I- Nos termos do art. 16 do CPCI, a responsabilidade dos gerentes demarca-se, tanto com referência ao período em que se verificou o facto tributário, como ao da cobrança voluntária da contribuição ou imposto.
II- Para o efeito, não basta a mera gerência nominal ou de direito, sendo necessária a gerência de facto, real e efectiva, durante o referido periodo.
III- Tratava-se, então, de mera responsabilidade ex lege, pelo pagamento da divida exequenda, assente num critério de culpa funcional que, como tal, prescindia da imputação respectiva, a um comportamento individual do gerente, contentando-se com a dita gerência.
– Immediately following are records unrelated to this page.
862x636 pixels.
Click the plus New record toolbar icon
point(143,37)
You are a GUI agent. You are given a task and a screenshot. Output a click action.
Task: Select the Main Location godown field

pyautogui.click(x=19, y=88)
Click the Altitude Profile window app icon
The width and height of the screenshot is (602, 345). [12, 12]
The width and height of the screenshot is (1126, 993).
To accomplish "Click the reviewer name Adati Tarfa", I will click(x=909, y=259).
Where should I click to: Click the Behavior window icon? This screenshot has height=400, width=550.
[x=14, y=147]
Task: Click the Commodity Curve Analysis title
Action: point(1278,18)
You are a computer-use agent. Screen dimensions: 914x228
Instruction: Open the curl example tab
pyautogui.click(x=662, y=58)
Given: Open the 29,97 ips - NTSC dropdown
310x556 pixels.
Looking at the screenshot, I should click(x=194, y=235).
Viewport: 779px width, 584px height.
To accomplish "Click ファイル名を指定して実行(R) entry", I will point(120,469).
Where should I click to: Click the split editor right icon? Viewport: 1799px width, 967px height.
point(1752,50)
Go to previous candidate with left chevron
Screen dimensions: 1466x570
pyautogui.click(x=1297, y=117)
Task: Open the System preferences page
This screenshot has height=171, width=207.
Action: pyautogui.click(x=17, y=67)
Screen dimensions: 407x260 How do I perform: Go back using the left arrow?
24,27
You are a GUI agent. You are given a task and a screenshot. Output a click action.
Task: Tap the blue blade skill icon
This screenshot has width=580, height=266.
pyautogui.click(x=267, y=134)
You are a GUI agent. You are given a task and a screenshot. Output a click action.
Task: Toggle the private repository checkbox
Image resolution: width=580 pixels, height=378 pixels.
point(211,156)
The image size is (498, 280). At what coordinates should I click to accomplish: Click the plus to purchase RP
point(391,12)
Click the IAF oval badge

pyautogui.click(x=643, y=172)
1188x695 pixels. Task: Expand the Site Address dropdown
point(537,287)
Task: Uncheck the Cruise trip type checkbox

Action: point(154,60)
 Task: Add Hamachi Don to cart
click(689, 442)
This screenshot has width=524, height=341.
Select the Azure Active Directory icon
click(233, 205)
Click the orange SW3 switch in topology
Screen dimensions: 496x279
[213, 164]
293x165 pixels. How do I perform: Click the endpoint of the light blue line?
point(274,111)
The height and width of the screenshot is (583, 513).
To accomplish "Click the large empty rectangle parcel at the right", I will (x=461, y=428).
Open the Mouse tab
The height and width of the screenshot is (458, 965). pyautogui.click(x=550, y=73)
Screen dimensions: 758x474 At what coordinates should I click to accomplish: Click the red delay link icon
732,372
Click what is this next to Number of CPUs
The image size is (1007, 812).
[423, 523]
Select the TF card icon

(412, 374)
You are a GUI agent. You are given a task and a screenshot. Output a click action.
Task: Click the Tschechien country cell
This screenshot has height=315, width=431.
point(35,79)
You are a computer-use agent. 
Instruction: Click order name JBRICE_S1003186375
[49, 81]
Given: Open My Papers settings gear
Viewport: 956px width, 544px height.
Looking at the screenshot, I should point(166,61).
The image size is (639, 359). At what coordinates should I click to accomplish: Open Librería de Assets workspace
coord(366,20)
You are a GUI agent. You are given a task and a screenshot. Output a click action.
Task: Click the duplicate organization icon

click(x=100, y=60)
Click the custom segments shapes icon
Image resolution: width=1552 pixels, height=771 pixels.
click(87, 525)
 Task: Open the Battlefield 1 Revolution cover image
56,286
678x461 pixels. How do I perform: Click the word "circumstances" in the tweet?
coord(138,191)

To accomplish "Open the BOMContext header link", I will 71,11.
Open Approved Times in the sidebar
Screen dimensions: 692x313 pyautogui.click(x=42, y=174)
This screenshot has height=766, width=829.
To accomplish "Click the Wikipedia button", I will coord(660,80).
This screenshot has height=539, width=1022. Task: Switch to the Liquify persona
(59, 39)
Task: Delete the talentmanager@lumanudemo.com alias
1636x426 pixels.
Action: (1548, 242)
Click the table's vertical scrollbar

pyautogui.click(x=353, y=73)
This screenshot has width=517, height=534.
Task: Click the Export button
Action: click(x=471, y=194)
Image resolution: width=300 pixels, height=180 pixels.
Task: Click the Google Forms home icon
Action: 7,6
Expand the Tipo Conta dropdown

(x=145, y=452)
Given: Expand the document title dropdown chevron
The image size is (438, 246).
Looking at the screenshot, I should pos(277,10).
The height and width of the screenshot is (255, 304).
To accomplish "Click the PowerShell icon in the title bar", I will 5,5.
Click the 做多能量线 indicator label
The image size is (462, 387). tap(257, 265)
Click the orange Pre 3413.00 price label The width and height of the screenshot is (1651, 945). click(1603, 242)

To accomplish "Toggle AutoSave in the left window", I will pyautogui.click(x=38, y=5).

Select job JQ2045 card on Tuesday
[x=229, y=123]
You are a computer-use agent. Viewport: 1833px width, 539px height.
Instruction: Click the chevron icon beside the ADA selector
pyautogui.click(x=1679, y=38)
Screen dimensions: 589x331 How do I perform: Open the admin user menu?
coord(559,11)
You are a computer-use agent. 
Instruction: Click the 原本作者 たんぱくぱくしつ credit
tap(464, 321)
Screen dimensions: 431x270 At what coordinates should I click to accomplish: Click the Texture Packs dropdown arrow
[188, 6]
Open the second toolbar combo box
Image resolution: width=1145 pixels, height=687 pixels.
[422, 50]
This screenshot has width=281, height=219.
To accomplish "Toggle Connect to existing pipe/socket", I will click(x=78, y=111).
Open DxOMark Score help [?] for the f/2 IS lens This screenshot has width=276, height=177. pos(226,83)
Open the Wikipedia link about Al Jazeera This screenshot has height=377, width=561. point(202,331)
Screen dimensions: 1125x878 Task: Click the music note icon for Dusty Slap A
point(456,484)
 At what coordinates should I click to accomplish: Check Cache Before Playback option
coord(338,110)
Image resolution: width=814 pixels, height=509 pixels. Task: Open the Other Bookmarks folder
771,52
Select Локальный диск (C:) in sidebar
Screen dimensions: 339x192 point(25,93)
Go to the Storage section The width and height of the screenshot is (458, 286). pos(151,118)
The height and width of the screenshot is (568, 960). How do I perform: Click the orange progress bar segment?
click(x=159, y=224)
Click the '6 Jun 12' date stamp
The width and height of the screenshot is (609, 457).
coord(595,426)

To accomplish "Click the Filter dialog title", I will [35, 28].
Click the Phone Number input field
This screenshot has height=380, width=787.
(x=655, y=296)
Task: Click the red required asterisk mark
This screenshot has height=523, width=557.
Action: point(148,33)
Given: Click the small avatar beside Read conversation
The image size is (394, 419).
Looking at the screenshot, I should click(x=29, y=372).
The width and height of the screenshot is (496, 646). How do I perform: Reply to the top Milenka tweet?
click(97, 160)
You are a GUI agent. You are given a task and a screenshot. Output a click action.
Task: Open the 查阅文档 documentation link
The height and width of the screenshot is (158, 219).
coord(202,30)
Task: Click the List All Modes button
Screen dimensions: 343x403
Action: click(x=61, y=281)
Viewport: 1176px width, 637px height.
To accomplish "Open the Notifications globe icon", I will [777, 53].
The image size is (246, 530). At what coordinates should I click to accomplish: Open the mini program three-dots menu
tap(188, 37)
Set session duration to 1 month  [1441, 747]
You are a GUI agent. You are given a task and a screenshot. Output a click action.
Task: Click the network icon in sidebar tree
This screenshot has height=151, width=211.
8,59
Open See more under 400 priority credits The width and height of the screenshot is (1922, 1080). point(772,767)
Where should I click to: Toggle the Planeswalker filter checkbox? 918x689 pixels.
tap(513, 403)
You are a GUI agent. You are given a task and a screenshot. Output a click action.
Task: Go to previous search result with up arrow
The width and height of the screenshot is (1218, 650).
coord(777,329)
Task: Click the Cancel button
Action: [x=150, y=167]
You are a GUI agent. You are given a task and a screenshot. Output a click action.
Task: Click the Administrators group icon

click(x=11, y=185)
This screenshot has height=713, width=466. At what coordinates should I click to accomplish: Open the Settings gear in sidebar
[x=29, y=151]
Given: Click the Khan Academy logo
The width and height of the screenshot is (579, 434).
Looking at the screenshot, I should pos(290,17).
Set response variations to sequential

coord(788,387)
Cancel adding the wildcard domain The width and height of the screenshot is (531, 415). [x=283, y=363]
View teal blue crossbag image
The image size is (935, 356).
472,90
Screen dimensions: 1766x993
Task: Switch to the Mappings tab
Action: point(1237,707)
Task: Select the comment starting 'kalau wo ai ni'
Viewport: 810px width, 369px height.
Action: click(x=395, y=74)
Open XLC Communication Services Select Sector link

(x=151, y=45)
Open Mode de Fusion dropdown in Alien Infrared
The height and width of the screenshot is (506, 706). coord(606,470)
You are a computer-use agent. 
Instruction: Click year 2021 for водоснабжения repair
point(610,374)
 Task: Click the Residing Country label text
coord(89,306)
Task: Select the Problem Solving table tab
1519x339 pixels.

IV- Não revogando, embora, o art. 16, mas antes o complementando, o dec-lei 68/87 alterou profundamente tais pressupostos de responsabilidade, exigindo, para além do nexo de causalidade adequada entre o acto do gestor e o dano, dois requisitos específicos: a) que o facto do gestor, constitua uma inobservância culposa de disposições legais ... precisamente destinadas à protecção dos credores sociais: e b) que o património social se tenha tornado insuficiente para satisfação dos respectivos créditos.
V- Pelo que deixou de bastar àquela responsabilidade o facto objectivo do não pagamento do tributo, mesmo verificada a dita gerência de facto e de direito.